The following is a guest post from A.J. Pate:

Systemic Poison in the Body Politic

Ned Foley’s recent commentary, “Of X-Rays, CT Scans and Gerrymanders”, was an interesting analogy linking advancements in cancer research to advances in identifying partisan gerrymandering. However, cancer is an organic disease which attacks disparate parts of the body, most of unknown causes, thus unpreventable and most often incurable. Two preventable exceptions are lung cancer and skin cancer. But cessation of smoking will not cure lung cancer. And total darkness will not cure skin cancer.

Perhaps a more apt analogy would be people being poisoned by self-interested criminals. Partisan gerrymandering is a systemic poisoning of the body politic, a deliberate, corrupt process to achieve predetermined results by self-interested politicians.

Much attention has been fixated recently on scientific solutions, which appear to be reaching the outer limits of practical application, improbably providing a definitive judicially manageable standard. There are no magic cures lurking within those penumbrae, complex calculations incomprehensible to most Americans. In concluding his relentless, decades-long pursuit to end partisan gerrymandering, absent a bright-line rule, Justice Kennedy would not want his valedictory and legacy to end in indeterminacy, “not with a bang but with a whimper.”

There is a curious silence on one of the most ancient scientific principles, dating back to Aristotle, and still viable today. That is Occam’s Razor: the simplest effective solution is the best solution. The Court should no longer attempt so ineffectively to treat symptoms of this poison or search for an antidote, but simply remove the source of the poison. Let Occam’s Razor slice through the Gordian Knot of partisan gerrymandering.

The obvious root source of partisan gerrymandering is the ready availability of partisan political data in redistricting software. The simplest solution would be for the Court to ban its use as a negative, poisonous input into the redistricting process, extrinsic manipulations adverse to the constitutional provision of fair and effective representation. Banning the use of partisan political data in redistricting would be easily judicially manageable at every court level. But, this simple prophylactic receives virtually nil attention. Two primary tools employed by gerrymanderers are zero deviation as a cover and the divided census tracts necessary to achieve that dubious goal. Yet there is also a strange silence on the root source of partisan gerrymandering and these tools of its implementation.

This bright-line rule, a simple ban on the use of partisan political data, has many distinct and significant advantages, and no disadvantages are readily apparent:

  • could be implemented immediately by the states with minimal cost by simple software modification
  • would be applied ex ante to statewide maps and subject to forensic analysis before implementation
  • easily manageable by lower courts, drastically reducing years of appeals by shifting focus from ex post quantative litigation to ex ante qualitative compliance
  • would make redistricting process and plans transparent and accessible
  • would make judicial reviews strictly objective and technically neutral, with partisan consequences a nonfactor
  • self-explanatory, easily understood by the general public, becoming one of the most popular decisions the Court could ever deliver.

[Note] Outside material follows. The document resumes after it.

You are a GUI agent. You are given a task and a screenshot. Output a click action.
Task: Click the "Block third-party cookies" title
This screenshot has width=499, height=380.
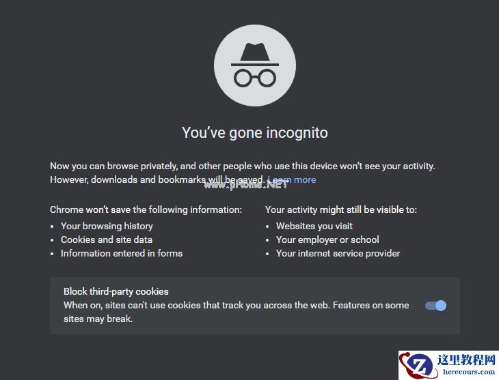(x=116, y=291)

Contrarily, the Court’s worse course would be to become a subjective arbiter between the major political parties in divining partisan winners and losers in our electoral process, stepping into quicksand in the middle of the political thicket. The current Court’s political polarization is obvious to the electorate and would render consequential decisions subject to intense suspicion of partisan bias, with resultant harm to respect for the Court and even the rule of law. The Court’s public approval would be in imminent danger of sinking to the depths of used car salesmen and the U.S. Congress.